Both methods have advantages and disadvantages. The Excel route provides more flexibility for more-complex situations because you can easily modify the text functions in Excel that generate the SQL code. But then you have to use the awk script to create the final SQL script. Because using the Python script is a single-step process, it is easier to demo and, therefore, that’s what we will focus on in this post.
Single Table Schema
We will start with creating a spec for the test table, testdf, from Part 1. All columns are of data type VARCHAR and have a specific length, which defines the maximum length of the column. The license_plate column also has a precision, which defines the minimum length. Lastly we specify the column cardinality, specifically the number of distinct values for each column, and the table cardinality, which is the number of rows in the table.
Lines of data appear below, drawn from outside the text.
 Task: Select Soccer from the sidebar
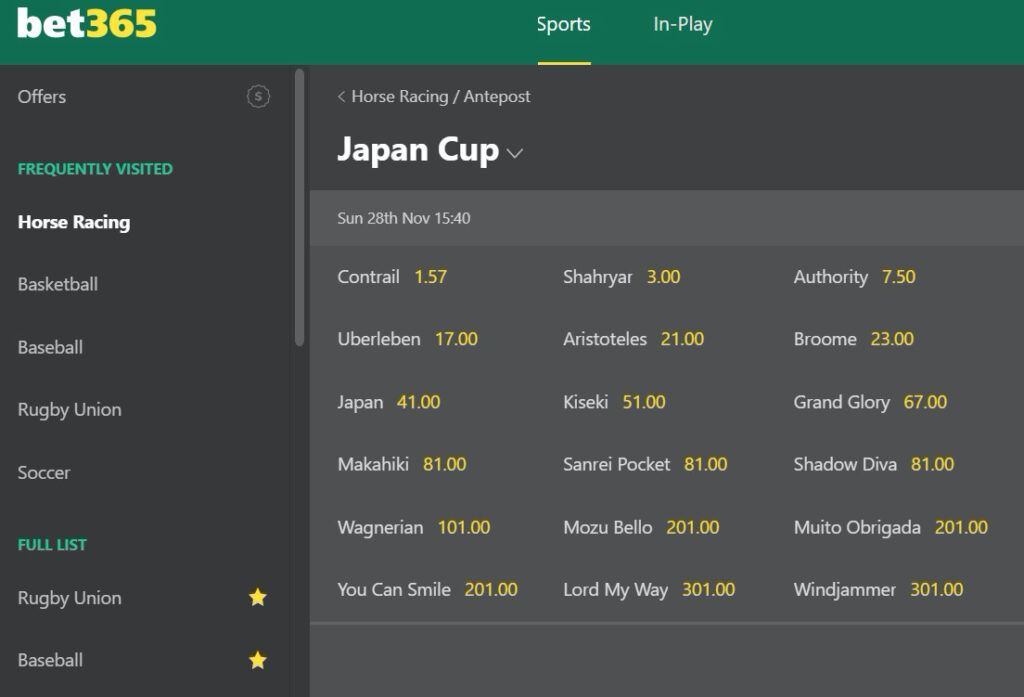point(44,472)
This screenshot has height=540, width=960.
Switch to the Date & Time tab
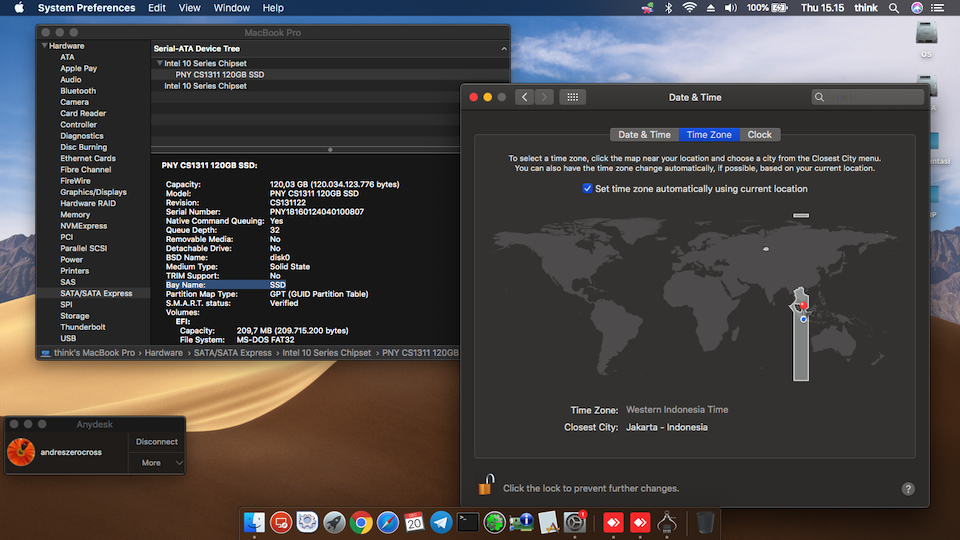(x=644, y=134)
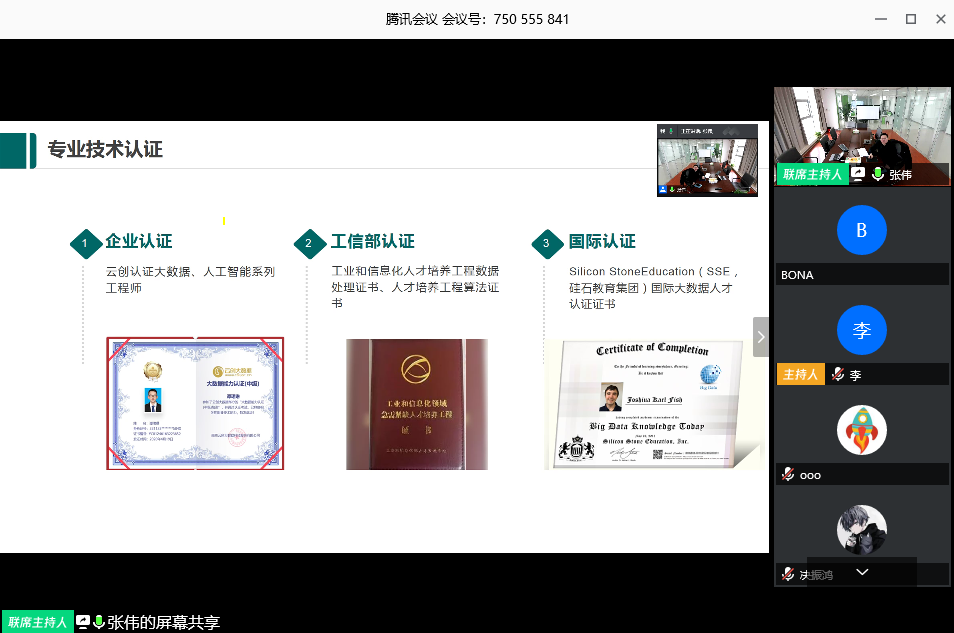Viewport: 954px width, 633px height.
Task: Collapse the side panel using the right-arrow handle
Action: point(760,337)
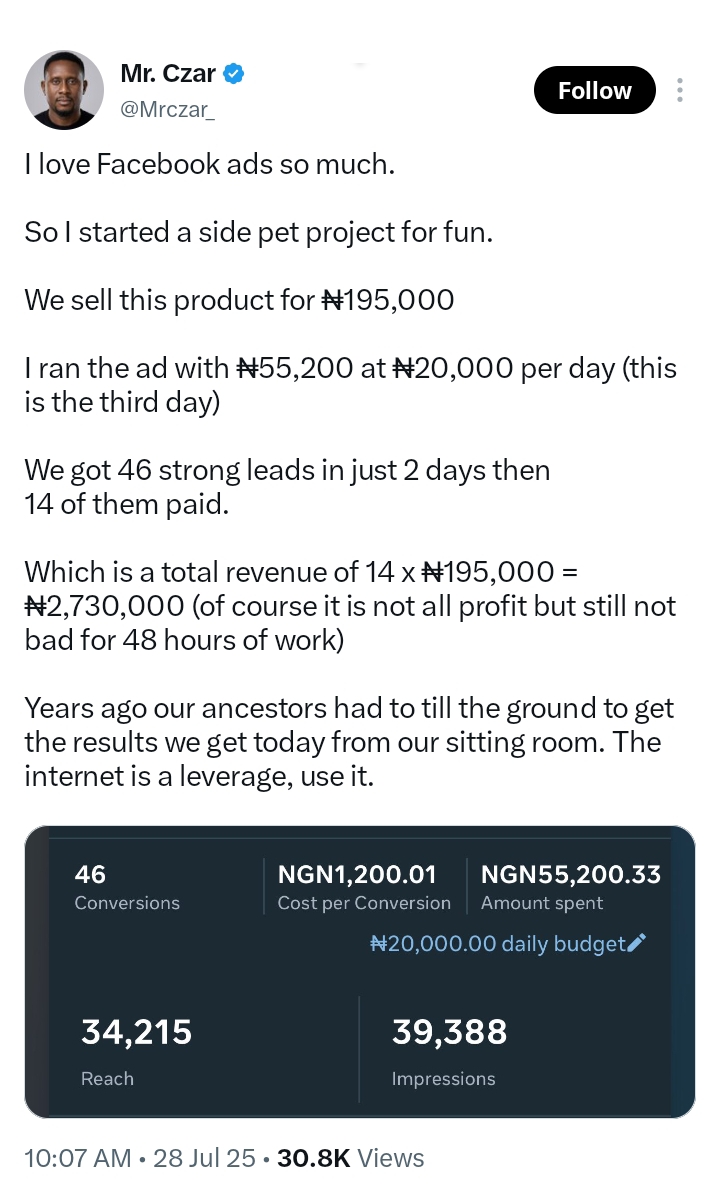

You can copy the spec above into Excel or Google Sheets and save it as a .csv file. I called my file testdf.sql.
The next step is to generate the SQL statement by running the Python code generator script.
python3 snowflake_python_generator.py testdf.csv
The output is printed directly to the console:
For your convenience, I have put the output below so you can copy it if necessary.
CREATE TRANSIENT SCHEMA IF NOT EXISTS schema1
DATA_RETENTION_TIME_IN_DAYS=0;
USE SCHEMA schema1;
CREATE or REPLACE TABLE table1
AS
SELECT
randstr(uniform(1,30, random(10001)),
uniform(1,100000,random(10001)))::varchar(30) as name,
randstr(uniform(1,30, random(10002)),
uniform(1,10000,random(10002)))::varchar(30) as city,
randstr(uniform(10,10, random(10003)),
uniform(1,100000,random(10003)))::varchar(10) as license_plate,
randstr(uniform(1,30, random(10004)),
uniform(1,20000,random(10004)))::varchar(30) as email
from table(generator(rowcount => 1000000000));
The generated SQL statements include a CREATE SCHEMA statement. To save space and keep cost low, the statement creates a transient schema with a data retention time of 0 days. This prevents consuming additional space for Snowflake Fail-Safe or Time Travel. No having Fail-Safe space isn’t really a problem here, because we can always re-run the statements, in case the dataset gets corrupted.
If you want to route the output into a file, use the --sqlfile parameter and provide a file name.
python3 snowflake_python_generator.py testdf.csv --sqlfile testdf.sql
Import the SQL script into a Snowflake worksheet (or just copy it from above), pick a database and a warehouse, and run it. As expected (due to our benchmark in Part 1), Snowflake creates the 1 billion row data set in 2 minutes because we are running on a Medium warehouse.
Multiple tables and foreign keys
Creating a SQL script for one table can be a lifesaver if you are testing generating data for a table with hundreds of columns. But the real power comes when you build multiple schemas with multiple tables that have foreign key relationships.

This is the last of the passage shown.